Solve TSP using Pilot Method

This post shows a simple implementation using R to solve a given TSP (Traveling Salesperson Problem) instance using the Pilot Method. The whole R script can be accessed here on my gist.

How does the Pilot Method work?

The Pilot Method is a construction heuristic to build (i.e. initial) solutions. The method tries to avoid the short-sightedness of greedy methods by estimating the total costs for each individual expansion step after developing an overall solution. In the case of a TSP problem, in each iteration an pilot construction heuristic would

  • consider every not yet visited point as a potential next stop and
  • for each potential next stop get an estimate for the total cost of based on a completed TSP tour gathered applying an appropriate heuristic
  • among all potential next stops choose the best next stop with the cheapest total cost

We’ll use the simple nearest neighbor construction heuristic here to complete a given tour. This is a very simple heuristic, which in every stop drives to the stop which can be reached with minimal distance, measured from the current location. This is a greedy heuristic, which does usually not lead to optimal tours but can be used to generate viable starting solutions.

Sample Implementation of the Pilot Method

First, let’s define a method, which takes a square distance matrix, providing the distances from location li to location lj in the i-th row and j-th column.

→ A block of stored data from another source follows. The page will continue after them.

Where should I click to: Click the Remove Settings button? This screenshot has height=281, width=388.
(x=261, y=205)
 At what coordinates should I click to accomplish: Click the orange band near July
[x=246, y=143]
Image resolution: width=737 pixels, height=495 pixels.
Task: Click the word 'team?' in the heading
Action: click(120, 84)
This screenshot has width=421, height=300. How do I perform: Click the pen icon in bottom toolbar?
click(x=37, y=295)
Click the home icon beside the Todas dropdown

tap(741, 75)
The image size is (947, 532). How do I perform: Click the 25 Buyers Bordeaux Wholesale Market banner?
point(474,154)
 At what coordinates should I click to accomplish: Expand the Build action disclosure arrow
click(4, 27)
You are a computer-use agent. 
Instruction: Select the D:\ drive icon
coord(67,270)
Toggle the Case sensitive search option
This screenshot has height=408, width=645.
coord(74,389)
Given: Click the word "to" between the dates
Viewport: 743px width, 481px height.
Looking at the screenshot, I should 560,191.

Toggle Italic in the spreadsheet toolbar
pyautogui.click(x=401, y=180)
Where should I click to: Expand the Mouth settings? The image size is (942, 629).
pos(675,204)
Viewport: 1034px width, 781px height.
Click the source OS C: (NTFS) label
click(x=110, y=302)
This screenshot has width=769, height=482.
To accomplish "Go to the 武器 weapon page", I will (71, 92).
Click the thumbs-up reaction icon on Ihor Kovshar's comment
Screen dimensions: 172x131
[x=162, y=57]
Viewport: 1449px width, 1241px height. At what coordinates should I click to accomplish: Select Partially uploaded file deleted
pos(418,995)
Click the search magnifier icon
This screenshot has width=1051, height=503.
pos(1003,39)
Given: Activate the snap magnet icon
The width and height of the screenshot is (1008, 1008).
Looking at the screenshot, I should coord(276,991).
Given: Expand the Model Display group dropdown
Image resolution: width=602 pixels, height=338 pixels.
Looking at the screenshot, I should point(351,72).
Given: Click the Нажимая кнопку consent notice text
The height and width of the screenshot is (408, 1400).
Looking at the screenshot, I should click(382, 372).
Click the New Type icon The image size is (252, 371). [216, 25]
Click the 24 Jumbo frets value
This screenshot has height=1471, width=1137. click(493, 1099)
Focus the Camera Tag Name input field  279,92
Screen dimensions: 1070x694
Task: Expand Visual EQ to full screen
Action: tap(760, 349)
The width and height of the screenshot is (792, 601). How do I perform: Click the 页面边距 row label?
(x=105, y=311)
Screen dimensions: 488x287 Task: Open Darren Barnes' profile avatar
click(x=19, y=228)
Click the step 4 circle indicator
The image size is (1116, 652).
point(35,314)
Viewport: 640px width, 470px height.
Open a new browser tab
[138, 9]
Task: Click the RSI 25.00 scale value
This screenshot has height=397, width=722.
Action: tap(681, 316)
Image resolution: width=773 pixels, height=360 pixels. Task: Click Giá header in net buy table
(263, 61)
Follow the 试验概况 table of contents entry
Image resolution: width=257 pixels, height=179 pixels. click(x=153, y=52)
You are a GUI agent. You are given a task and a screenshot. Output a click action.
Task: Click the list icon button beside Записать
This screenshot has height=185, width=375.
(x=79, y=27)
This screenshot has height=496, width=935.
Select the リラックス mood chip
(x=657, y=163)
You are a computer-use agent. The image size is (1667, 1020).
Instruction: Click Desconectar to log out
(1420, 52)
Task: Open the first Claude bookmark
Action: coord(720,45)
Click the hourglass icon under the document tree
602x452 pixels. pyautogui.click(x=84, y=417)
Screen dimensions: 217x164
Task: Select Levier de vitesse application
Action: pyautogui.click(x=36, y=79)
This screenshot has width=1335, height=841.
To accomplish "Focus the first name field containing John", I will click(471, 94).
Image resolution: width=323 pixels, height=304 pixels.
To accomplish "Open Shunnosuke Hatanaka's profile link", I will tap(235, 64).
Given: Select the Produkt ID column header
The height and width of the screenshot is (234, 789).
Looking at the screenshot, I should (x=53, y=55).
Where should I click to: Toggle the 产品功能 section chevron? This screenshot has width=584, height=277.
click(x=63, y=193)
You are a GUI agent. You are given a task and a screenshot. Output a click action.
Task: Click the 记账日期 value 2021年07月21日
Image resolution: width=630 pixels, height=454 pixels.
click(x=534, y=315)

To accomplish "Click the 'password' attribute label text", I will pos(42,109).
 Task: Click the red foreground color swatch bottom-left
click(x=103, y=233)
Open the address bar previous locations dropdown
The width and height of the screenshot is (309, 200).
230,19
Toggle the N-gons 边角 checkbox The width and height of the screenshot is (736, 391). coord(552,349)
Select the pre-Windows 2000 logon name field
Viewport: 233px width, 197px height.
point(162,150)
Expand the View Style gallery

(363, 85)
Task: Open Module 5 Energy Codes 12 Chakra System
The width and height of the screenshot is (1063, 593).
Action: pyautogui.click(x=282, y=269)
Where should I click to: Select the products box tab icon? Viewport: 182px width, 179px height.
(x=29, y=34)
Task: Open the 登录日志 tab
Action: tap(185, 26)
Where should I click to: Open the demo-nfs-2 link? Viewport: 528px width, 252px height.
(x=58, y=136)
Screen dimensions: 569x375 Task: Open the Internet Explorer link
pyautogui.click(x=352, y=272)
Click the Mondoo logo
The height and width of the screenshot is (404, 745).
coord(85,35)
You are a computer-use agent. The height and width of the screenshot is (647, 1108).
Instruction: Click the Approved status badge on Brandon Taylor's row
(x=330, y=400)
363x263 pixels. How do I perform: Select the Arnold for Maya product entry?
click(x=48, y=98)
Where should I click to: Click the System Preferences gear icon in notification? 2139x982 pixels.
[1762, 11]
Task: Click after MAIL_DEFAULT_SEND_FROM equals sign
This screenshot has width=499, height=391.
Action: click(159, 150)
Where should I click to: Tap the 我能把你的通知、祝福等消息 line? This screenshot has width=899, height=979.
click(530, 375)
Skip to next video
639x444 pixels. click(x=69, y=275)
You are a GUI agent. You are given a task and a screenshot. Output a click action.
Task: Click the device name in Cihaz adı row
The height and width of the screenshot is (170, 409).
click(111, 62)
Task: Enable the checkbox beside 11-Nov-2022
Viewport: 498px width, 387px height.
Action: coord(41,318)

dima <- matrix(c(0,5,3,19,7,
                 13,0,1,18,6,
                 12,4,0,14,6,
                 11,9,8,0,10,
                 23,11,7,21,0), 
byrow = T, nrow = 5)

Now let’s generate the outmost script, which generates the tour. We keep track of the stops in the tour-vector which contains the integer numbers of the stops in the sequence they are visited. We also need a function to get the next best pilot stop:

get_nn_based_pilot_tsp <- function(dima) {
  # start at 1
  tour <- c(1)
  while (length(tour) < nrow(dima)) {
    next_stop <- get_best_pilot_stop(tour, dima)
    tour <- c(tour, next_stop)
  }
  # return to start
  tour <- c(tour, tour[1])
  return(tour)
}

The tour deliberately starts a location 1. In order to get the next best pilot stop, we need a function to complete a given tour applying the nearest neighbor heuristic, let’s call that complete_nn, and another one to calculate the total tour cost, let’s call it get_tour_cost:

get_best_pilot_stop <- function(tour, dima) {
  stops <- 1:nrow(dima)
  potential_stops <- stops[-tour]
  best_cost <- Inf
  best_stop <- NA
  for (stop in potential_stops) {
    temp_tour <- c(tour, stop)
    nn_tour <- complete_nn(temp_tour, dima)
    cost <- get_tour_cost(nn_tour, dima)
    if (cost < best_cost) {
      best_cost <- cost
      best_stop <- stop
    }
  }
  return (best_stop)
}

As you can see, we just determine the potential stops by removing all already visited stops from the stops and loop through all potential stops, completing each tour after adding the potential stop, applying nearest neighbor. We then calculate the resulting total cost and keep track of the best stop found so far, according the total cost.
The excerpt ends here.